I am going to use a few examples here to illustrate the difference between forgiveness and healing. One of them, believe it or not, is horse poop. (I was hiking today and saw some horse poop; that gave me the idea.) Say that I’m walking along and step in some horse poop. I like horses and I forgive the horse for pooping on the trail. And I can forgive the horse, maybe even meet up with it, pet it, and make friends with it; but if I don’t stop and do the smelly yucky job of removing the horse poop from my shoe, well, I still have horse poop on my shoe. So I guess you can say the healing process is removing the horse poop. You have to get up close and personal with the poop of the past, even if you’ve forgiven the person who’s pooped on you, and get out all those bad thoughts and teachings.
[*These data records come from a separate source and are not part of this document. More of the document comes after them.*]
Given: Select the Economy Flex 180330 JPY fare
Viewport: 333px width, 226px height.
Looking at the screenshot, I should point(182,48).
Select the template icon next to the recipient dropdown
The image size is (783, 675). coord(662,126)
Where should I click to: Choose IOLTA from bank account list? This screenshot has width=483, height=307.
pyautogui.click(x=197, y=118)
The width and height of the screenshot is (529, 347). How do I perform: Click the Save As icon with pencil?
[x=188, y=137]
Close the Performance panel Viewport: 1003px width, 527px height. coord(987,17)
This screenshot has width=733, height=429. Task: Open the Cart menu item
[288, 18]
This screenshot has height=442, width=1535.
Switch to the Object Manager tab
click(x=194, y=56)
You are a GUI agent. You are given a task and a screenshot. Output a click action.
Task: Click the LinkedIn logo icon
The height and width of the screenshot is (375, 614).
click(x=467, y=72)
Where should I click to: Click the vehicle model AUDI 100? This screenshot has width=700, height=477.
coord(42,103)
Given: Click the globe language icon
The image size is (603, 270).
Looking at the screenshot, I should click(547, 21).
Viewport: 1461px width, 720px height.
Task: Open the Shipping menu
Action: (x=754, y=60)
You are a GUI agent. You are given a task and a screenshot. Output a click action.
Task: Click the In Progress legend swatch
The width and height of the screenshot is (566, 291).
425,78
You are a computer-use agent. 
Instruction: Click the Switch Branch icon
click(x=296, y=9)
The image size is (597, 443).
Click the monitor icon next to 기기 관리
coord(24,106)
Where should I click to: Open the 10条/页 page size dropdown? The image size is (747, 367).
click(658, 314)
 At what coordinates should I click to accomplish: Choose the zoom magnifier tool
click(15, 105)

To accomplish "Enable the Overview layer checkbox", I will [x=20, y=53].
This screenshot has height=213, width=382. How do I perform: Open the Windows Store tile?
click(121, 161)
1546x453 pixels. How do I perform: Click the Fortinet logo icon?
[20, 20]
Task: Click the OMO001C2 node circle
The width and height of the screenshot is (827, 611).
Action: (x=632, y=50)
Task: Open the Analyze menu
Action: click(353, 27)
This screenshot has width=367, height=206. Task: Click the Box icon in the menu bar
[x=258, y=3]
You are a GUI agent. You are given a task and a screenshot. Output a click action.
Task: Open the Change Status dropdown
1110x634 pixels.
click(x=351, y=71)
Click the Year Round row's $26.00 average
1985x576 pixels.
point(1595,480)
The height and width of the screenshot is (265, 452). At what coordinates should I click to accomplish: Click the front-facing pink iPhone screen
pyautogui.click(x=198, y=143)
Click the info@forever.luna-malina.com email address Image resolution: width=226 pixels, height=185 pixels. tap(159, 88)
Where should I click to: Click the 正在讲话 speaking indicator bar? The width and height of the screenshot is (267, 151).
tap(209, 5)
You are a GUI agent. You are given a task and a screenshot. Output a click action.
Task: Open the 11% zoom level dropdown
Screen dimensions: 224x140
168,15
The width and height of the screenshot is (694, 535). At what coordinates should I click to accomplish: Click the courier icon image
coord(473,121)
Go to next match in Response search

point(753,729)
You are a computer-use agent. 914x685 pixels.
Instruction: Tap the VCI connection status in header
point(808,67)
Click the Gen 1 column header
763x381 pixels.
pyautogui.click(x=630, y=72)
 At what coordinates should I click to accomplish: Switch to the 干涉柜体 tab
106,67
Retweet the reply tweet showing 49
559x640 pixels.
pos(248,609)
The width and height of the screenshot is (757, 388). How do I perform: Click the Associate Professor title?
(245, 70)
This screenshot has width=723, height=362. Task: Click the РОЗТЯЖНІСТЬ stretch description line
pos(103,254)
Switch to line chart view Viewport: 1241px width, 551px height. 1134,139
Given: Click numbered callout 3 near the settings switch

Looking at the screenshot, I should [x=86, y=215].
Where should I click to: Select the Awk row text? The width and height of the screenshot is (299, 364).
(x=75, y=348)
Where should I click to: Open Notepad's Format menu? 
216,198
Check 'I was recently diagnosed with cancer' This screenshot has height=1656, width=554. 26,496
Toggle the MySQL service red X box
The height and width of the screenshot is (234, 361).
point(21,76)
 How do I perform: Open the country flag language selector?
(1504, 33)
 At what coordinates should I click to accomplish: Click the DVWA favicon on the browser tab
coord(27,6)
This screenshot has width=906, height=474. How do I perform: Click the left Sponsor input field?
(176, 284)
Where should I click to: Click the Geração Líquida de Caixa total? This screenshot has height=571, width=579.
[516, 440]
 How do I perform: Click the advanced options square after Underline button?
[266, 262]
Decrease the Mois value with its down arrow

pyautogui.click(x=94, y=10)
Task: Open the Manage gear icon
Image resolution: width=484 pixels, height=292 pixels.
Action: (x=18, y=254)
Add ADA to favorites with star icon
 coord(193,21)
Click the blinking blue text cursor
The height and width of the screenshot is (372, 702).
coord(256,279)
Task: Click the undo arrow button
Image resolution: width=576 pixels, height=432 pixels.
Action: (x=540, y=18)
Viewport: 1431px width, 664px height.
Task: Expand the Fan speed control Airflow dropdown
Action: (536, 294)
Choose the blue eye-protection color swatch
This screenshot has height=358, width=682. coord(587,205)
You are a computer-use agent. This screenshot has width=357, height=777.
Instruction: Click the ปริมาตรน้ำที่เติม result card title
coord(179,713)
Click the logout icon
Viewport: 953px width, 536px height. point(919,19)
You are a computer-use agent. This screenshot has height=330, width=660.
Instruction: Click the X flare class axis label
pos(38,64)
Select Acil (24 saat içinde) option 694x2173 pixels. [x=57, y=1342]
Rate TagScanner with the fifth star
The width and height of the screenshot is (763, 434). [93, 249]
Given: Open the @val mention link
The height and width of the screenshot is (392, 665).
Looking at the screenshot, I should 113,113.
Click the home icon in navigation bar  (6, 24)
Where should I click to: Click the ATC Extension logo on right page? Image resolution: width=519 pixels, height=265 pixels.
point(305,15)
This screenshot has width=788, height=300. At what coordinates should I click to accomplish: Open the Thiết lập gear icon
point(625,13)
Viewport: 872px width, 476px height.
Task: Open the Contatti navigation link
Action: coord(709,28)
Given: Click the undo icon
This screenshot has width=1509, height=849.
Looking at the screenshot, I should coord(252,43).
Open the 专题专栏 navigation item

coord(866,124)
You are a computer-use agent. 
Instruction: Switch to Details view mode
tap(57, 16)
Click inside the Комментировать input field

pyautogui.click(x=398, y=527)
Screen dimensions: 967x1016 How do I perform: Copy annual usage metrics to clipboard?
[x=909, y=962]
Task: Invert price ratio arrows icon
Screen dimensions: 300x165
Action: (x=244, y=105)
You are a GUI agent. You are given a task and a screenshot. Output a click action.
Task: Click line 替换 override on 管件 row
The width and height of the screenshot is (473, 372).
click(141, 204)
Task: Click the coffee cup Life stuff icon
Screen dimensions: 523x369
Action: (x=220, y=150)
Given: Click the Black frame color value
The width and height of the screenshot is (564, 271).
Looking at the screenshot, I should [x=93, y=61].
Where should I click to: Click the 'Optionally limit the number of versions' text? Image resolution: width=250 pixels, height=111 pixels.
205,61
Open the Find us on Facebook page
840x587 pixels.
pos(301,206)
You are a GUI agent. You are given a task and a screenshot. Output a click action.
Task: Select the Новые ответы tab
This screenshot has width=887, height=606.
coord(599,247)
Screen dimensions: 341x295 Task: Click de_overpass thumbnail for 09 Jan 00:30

Or, if you don’t like the silly example of horse poop, consider this. Say I am riding a bicycle and my friend, who’s driving a car, hits me solely because she’s talking on a cell phone, and my leg gets broken. I love my friend and I forgive her for not paying attention and hitting me. My leg, however, is still broken, and it still needs healing. I will still have to see the doctor; I will still have to maybe have surgery; I will still have to have x-rays and a cast. Two weeks from now, four weeks from now, the cast will still be on my leg, and I will still have pain, even though I have forgiven my friend long ago. And same as is healing from trauma. With spiritual abuse, scripture has been twisted like crazy, as has the role of pastor, and the view of God, the church in general, and the denomination. Even the view of self has been twisted like crazy. And when spiritual abuse is sexual, it is that much the more twisted. And since everything a person could go to for comfort – the curch, the Bible, pastors – is in the center of that twisting, everything is that much more the worse. Untwisting all of these twists takes good teaching, lots of counseling, patient leaders, and a lot of time. Lots and lots of time. And while I know I’m not completely healed yet, I know I am on the right path.
Reconciliation
I was listening to the radio this morning, and Jeremy Camp’s song “Sweetly Broken” came on. A couple of lines from that song caught my attention: “I was under Your wrath, now through the cross I’m reconciled.” It got me thinking. We have been reconciled to God through the cross. No matter what our personality, what issues we have, what illnesses we might struggle with, even what sins we struggle with, we are reconciled to God. It is a glorious reconciliation that can never be taken away, no matter what difficulties the future might hold, or how we might fall. And He holds us all.